It comes as no surprise that the notebook market is rapidly overtaking the desktop market, nor is this particularly newsy. It is interesting, however, to probe into the reasons why this is and where we can expect the market to go in the future.
Historically, desktops have had several things going for them and have therefore succeeded in the market. Graphics have always been better (or at least easier to upgrade) on desktops. There has historically been more storage space. The screen and keyboard size has been more comfortable and the price point has been unbeatable.
Largely brought on by the Santa Rosa announcement made by Intel last week, there has been a flurry of activity in the laptop market. Dell, Acer and HP have all released laptops with 20-inch screens, exceeding the 19-inch screen size of most desktop systems. With the increased screen size comes increased keyboard size, with some models now boasting for a full-sized keyboard and integrated media remote control.

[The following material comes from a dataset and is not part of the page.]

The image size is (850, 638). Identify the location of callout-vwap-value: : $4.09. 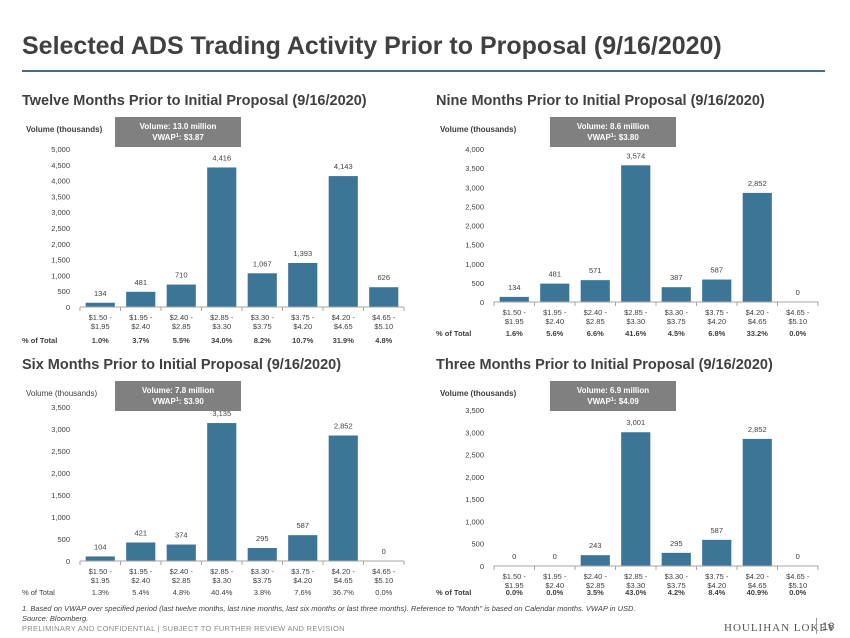
(626, 402).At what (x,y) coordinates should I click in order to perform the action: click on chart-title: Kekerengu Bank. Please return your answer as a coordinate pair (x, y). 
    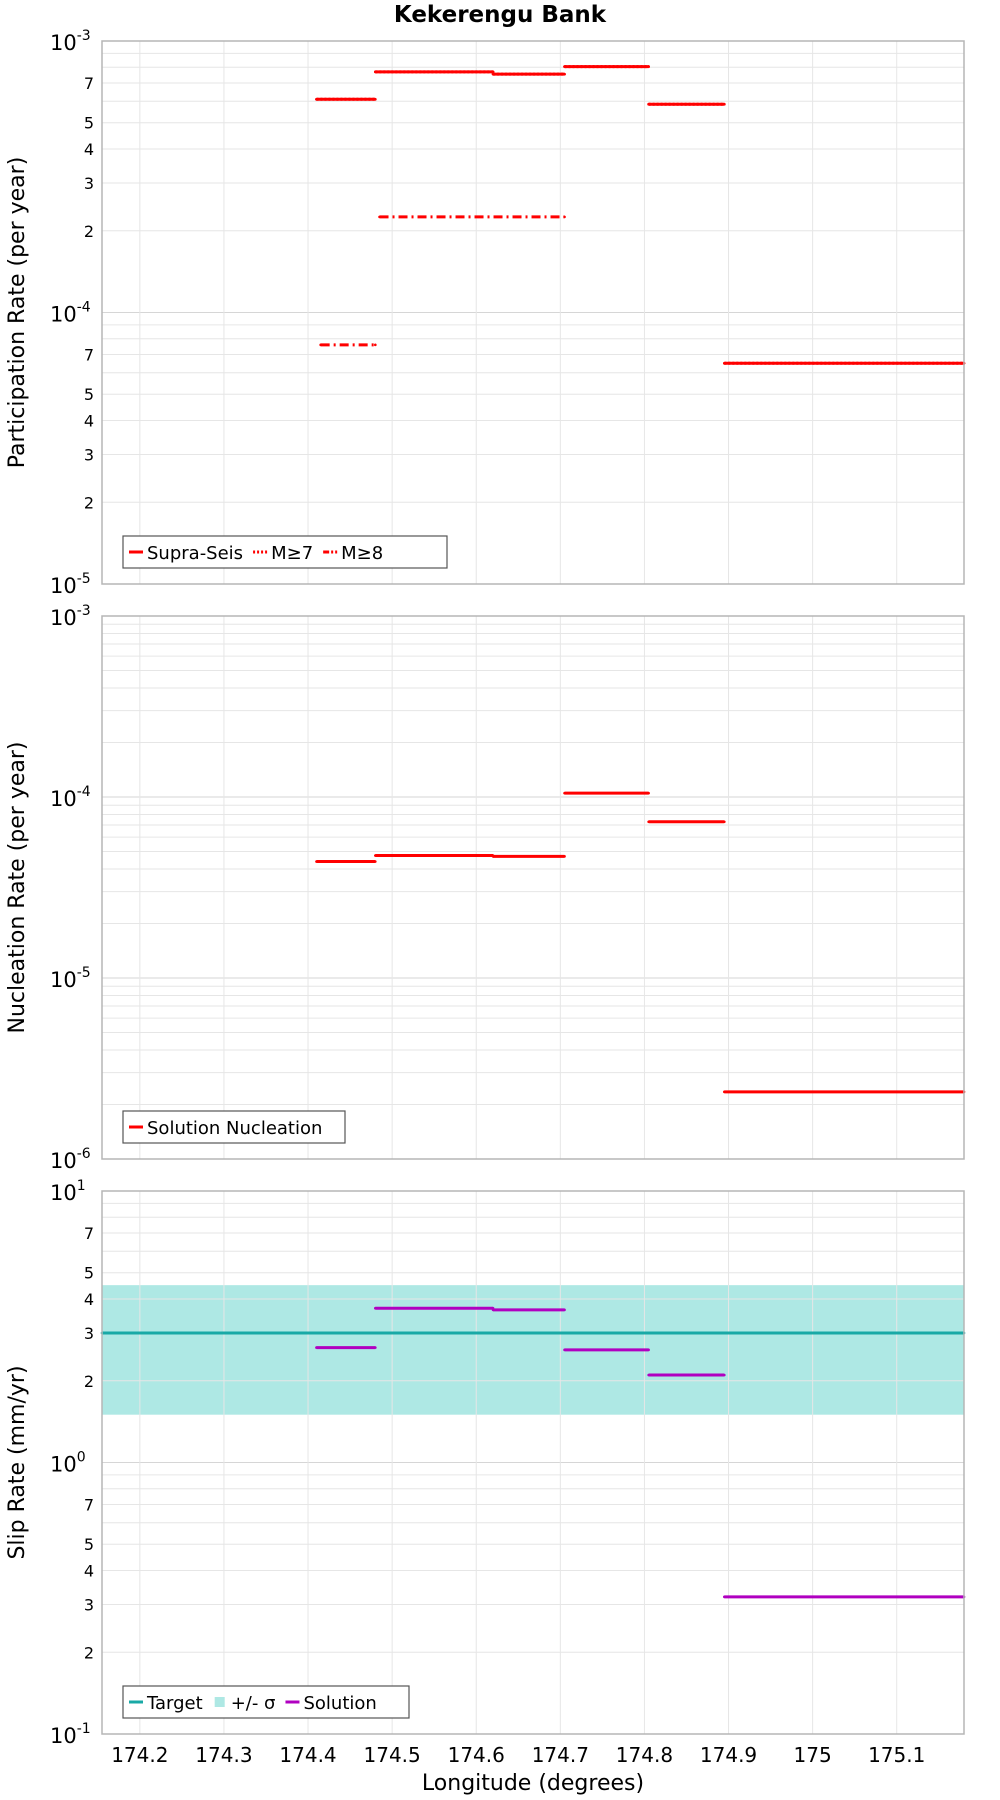
    Looking at the image, I should click on (500, 15).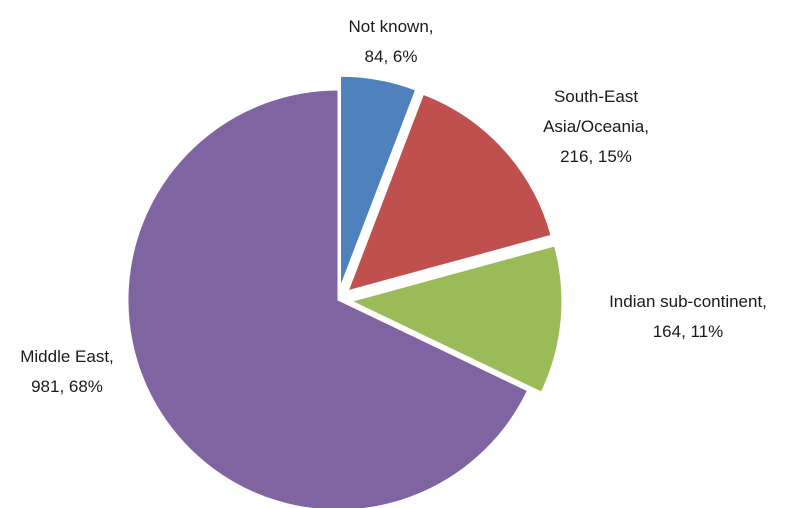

The screen is typically more adjustable and enhanced for longer periods of work.
Going from a desktop to a notebook has for some time meant a severe drop in the graphics department, but no more. Nvidia has introduced its Geforce 8 series, bringing Directx 10 goodness to a laptop near you, in all its high definition glory. HP has also dabbled in a water-cooled notebook, which would enhance battery life significantly and allow for high-end internal parts.
The introduction of cheap and fast external drives have eliminated the need for multiple hard drives in desktops and the introduction of solid state memory will most certainly take this trend further. With 2.5-inch hard drives now becoming as fast as their bigger siblings, the storage cap is closing rapidly.
Although top-of-the-line notebooks are still quite expensive, the price difference between laptops and desktops is shrinking. The emergence of Windows Vista outlined the need for beefier hardware and most manufacturers seem to have followed suit, thereby driving down the cost. More intense competition in the market and the introduction of new brands such as NEC and LG have also had an effect.
So is this the end of the line for desktops? While there are certain vertical industries that require easily upgradeable machines and larger screens, these markets are fairly small. More and more home networks now utilise the desktop as nothing but a file server and hub, while all the real work is done on laptops. A few years ago theft was noted as one of the main reasons corporations would not replace workstations with notebooks and this is still a reality. It’s certainly easier to steal a notebook than a big workstation. Managing virtual security for remote and mobile workers also remains a challange for organisations.
Yet the need for a mobile workforce has seen many corporations issue workers with notebooks that dock into desktop-like peripherals at the workplace.
This is the beginning of the end for desktops in the business market.